Grüne verschärfen Satzung gegen sexuelle Belästigung nach Gelbhaar-Fall
Noah KrügerGrüne verschärfen Satzung gegen sexuelle Belästigung nach Gelbhaar-Fall
Die Grünen haben eine neue Satzung eingeführt, um sexuelle Belästigung innerhalb der Partei zu bekämpfen. Der Schritt folgt einer einjährigen Überprüfung des Umgangs mit einem viel beachteten Fall, der einen ehemaligen Kandidaten betraf. Ziel der Partei ist es, den Schutz zu stärken und interne Abläufe klarer zu regeln.
Vor einem Jahr hatte eine interne Kommission die Handhabung der Vorwürfe gegen Stefan Gelbhaar kritisiert. Dabei wurden Mängel im Ombudsverfahren festgestellt, darunter unklare Definitionen und ein Fehlen fairer Verfahren. Gelbhaar, der jede Schuld von sich wies, verlor nach Bekanntwerden der Anschuldigungen seine Kandidatur für die Wahl 2021.

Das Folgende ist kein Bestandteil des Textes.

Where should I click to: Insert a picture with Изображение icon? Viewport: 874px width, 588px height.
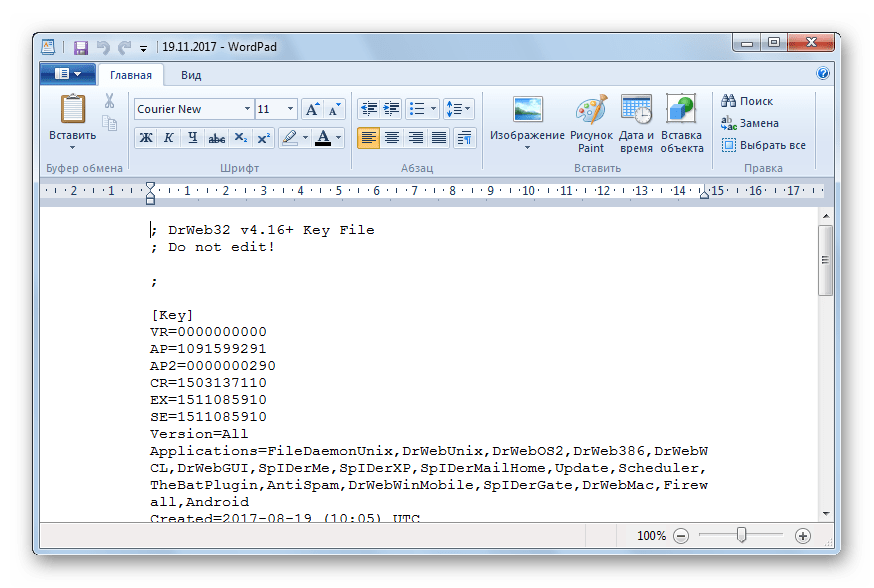527,111
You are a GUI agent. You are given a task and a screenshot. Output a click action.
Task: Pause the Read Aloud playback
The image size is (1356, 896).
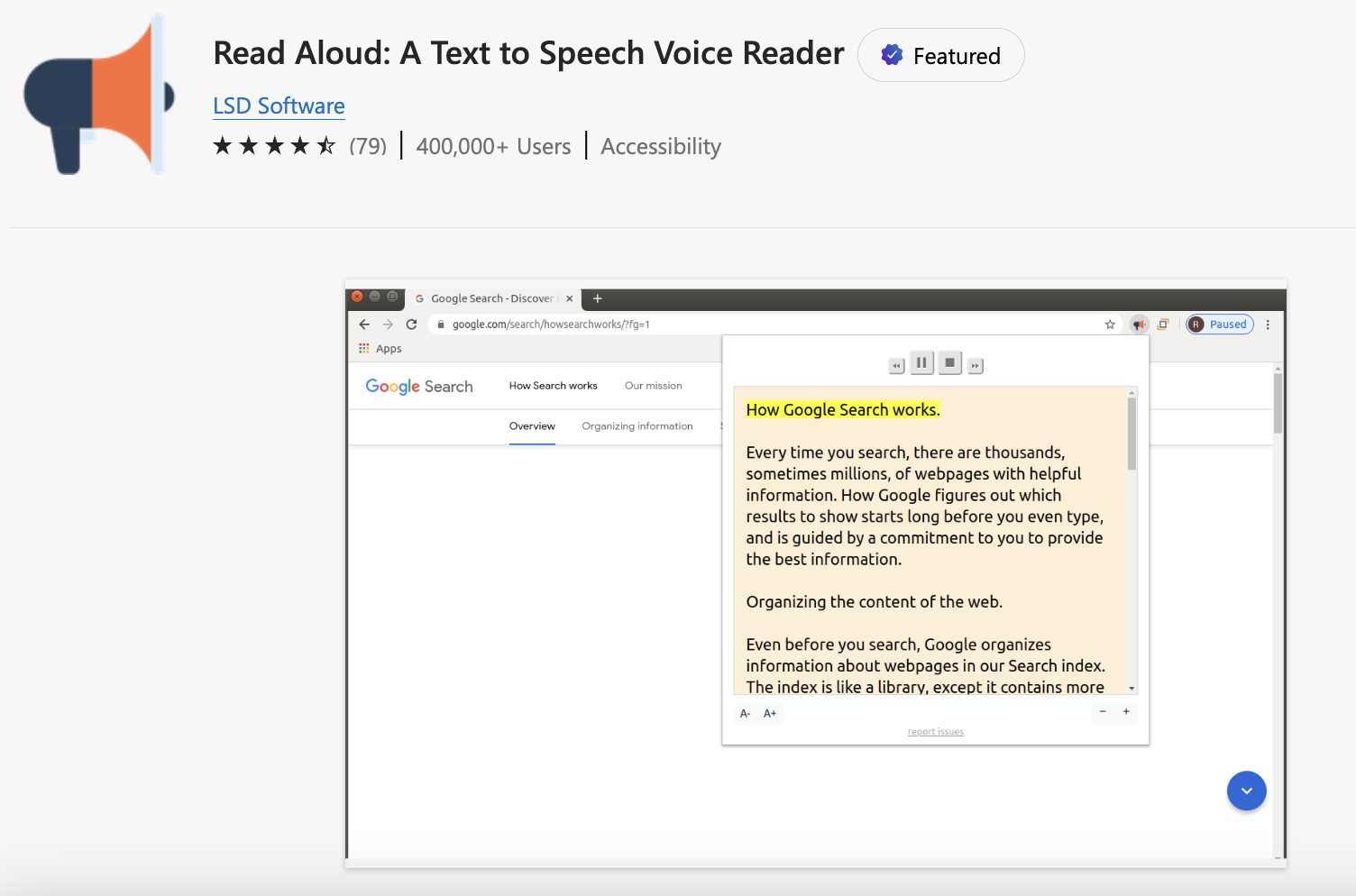[921, 363]
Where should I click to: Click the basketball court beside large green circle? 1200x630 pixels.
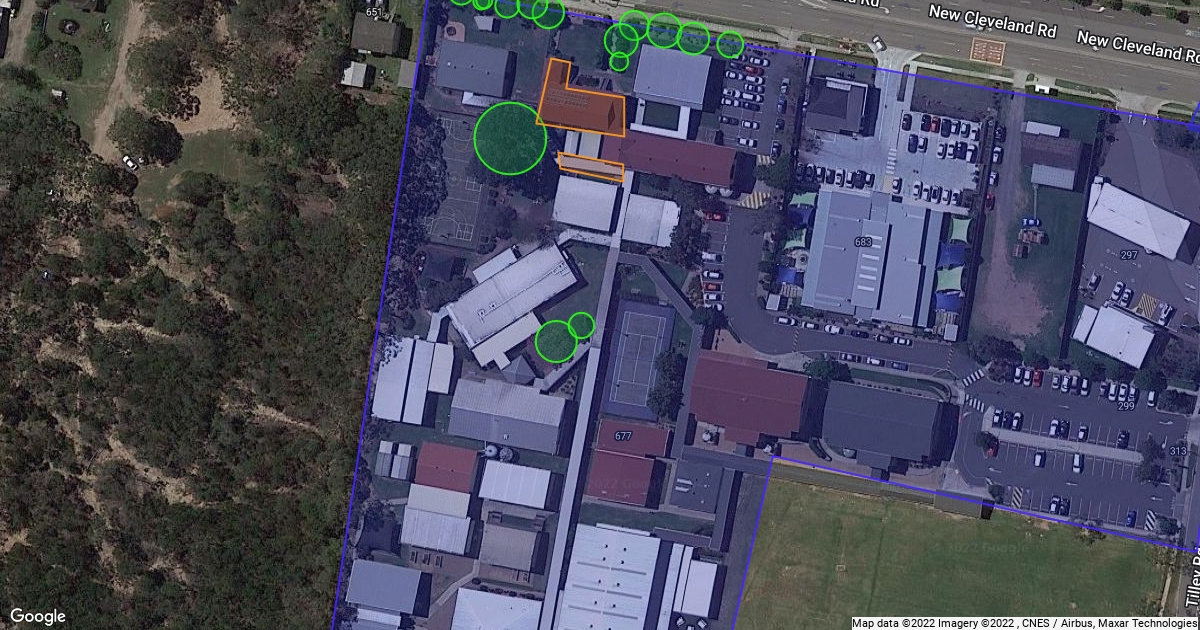tap(457, 178)
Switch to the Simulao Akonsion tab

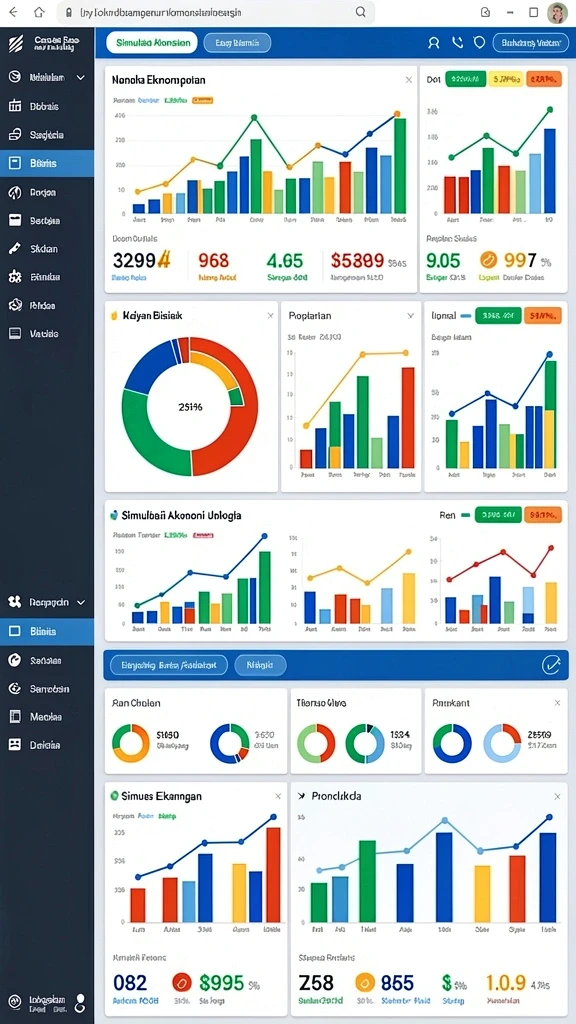(153, 43)
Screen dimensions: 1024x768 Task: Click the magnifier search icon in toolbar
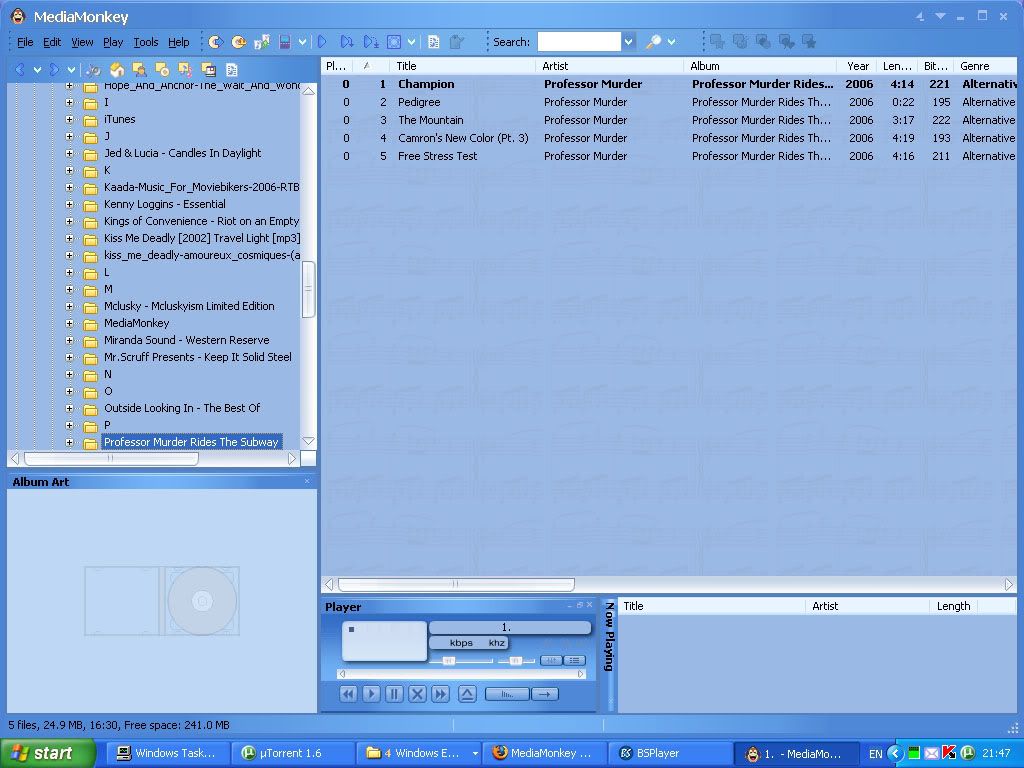(x=653, y=42)
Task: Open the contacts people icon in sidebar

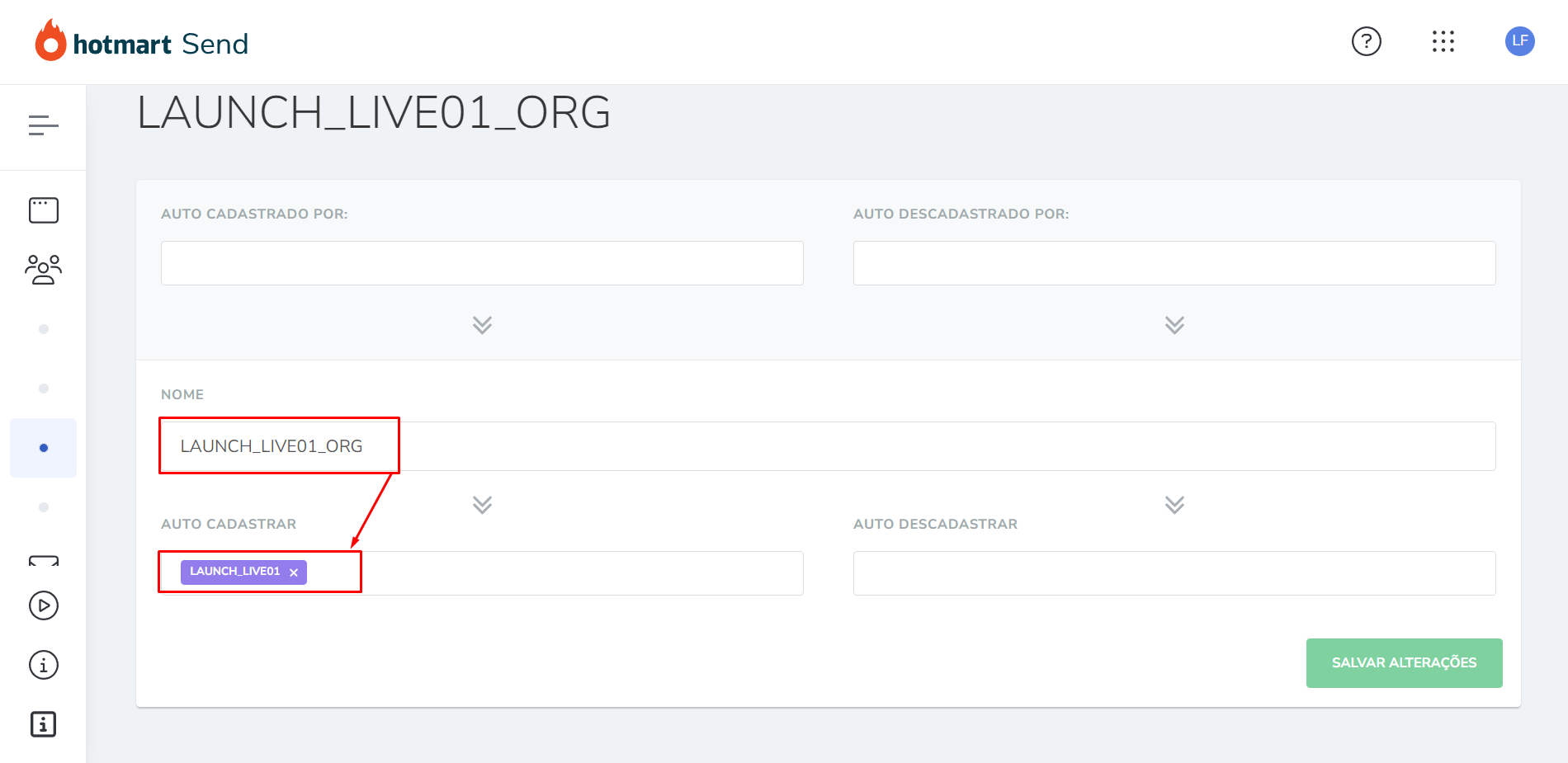Action: pos(44,270)
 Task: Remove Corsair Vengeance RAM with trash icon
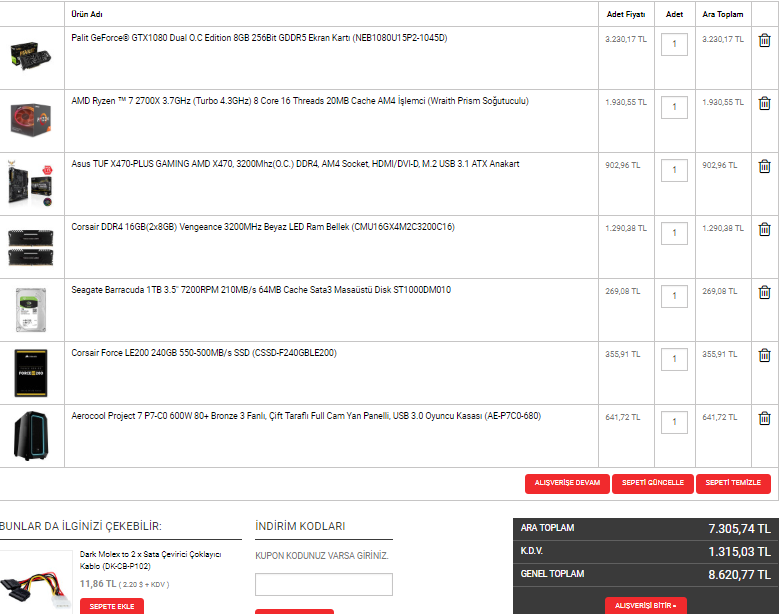[764, 229]
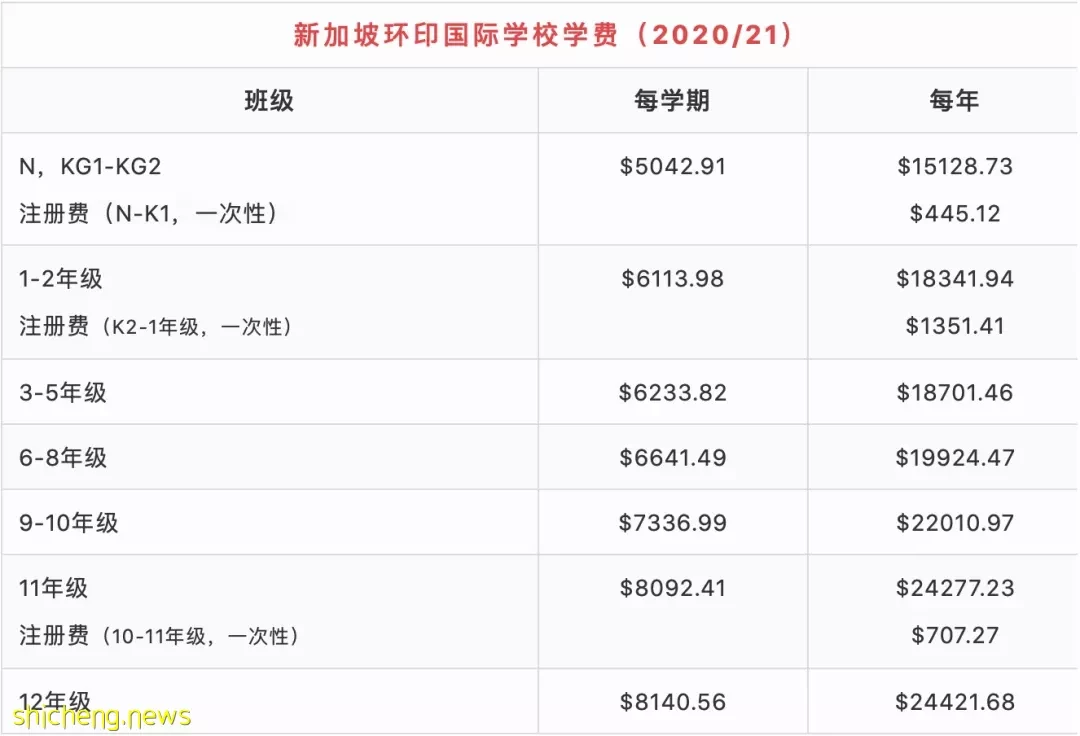Click the $8092.41 term fee for 11年级
1080x736 pixels.
(x=672, y=588)
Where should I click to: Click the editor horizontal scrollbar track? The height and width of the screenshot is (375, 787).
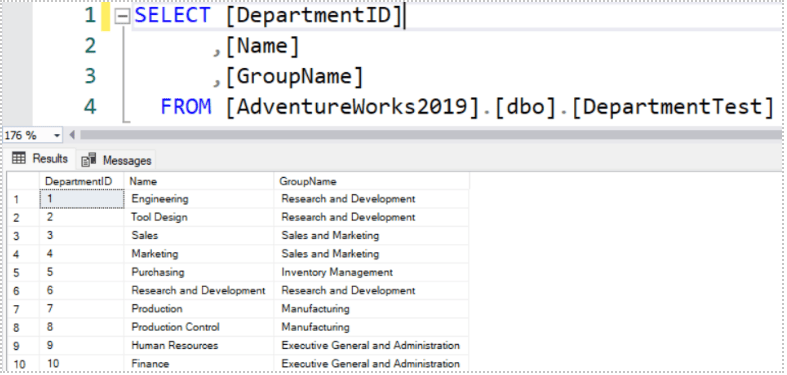tap(431, 135)
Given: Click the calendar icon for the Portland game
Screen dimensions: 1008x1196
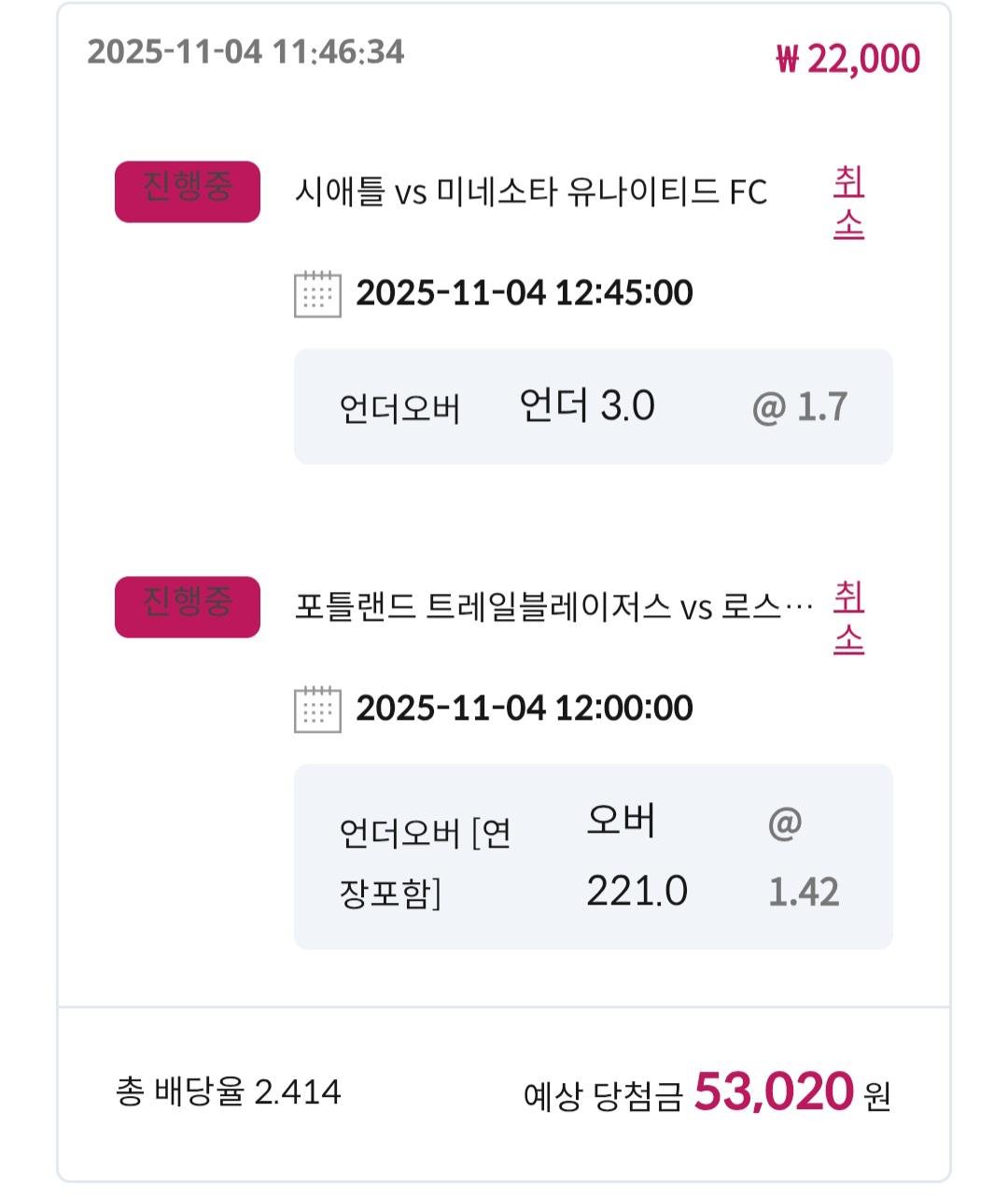Looking at the screenshot, I should (x=317, y=710).
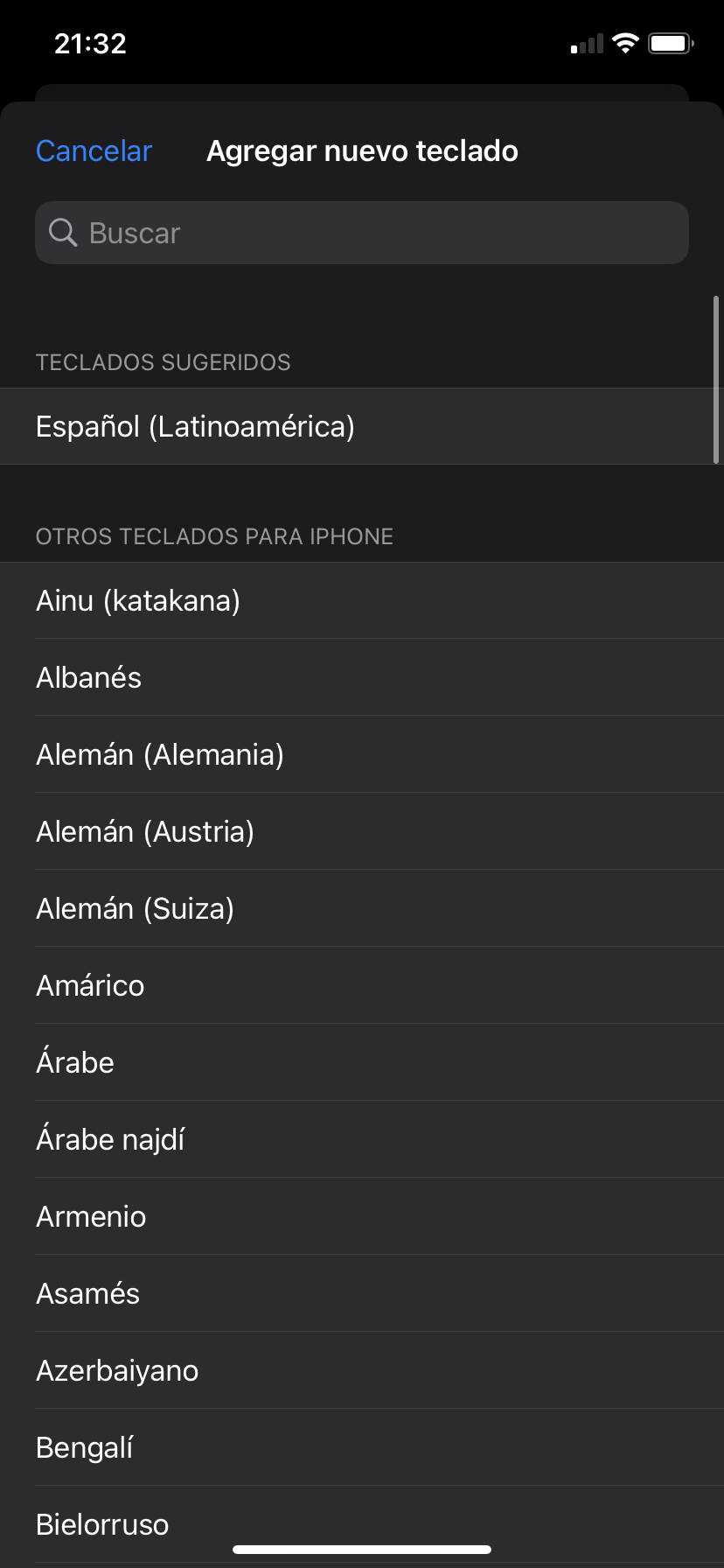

Die neuen Regeln trennen nun die Aufgaben von Beschwerdeausschüssen und Schiedsgerichten. Während die Ausschüsse künftig bei Konflikten vermitteln, ohne Sanktionen zu verhängen, sind die Schiedsgerichte für disziplinarische Maßnahmen zuständig, sofern diese erforderlich sind.
Die Satzung sieht zudem Maßnahmen vor, um Interessenkonflikte zu vermeiden und Vertraulichkeit zu gewährleisten. In schweren Fällen werden Betroffene an externe Beratungsstellen verwiesen und über rechtliche Schritte informiert. Die Änderungen sollen klare Zuständigkeiten zwischen den internen Gremien schaffen.
Das überarbeitete Regelwerk ersetzt das bisherige System, das als unzureichend galt. Es bietet strukturierte Wege zur Meldung und Bearbeitung von Beschwerden. Die Partei erhofft sich dadurch, künftige Verfahrensfehler zu vermeiden und alle Mitglieder besser zu schützen.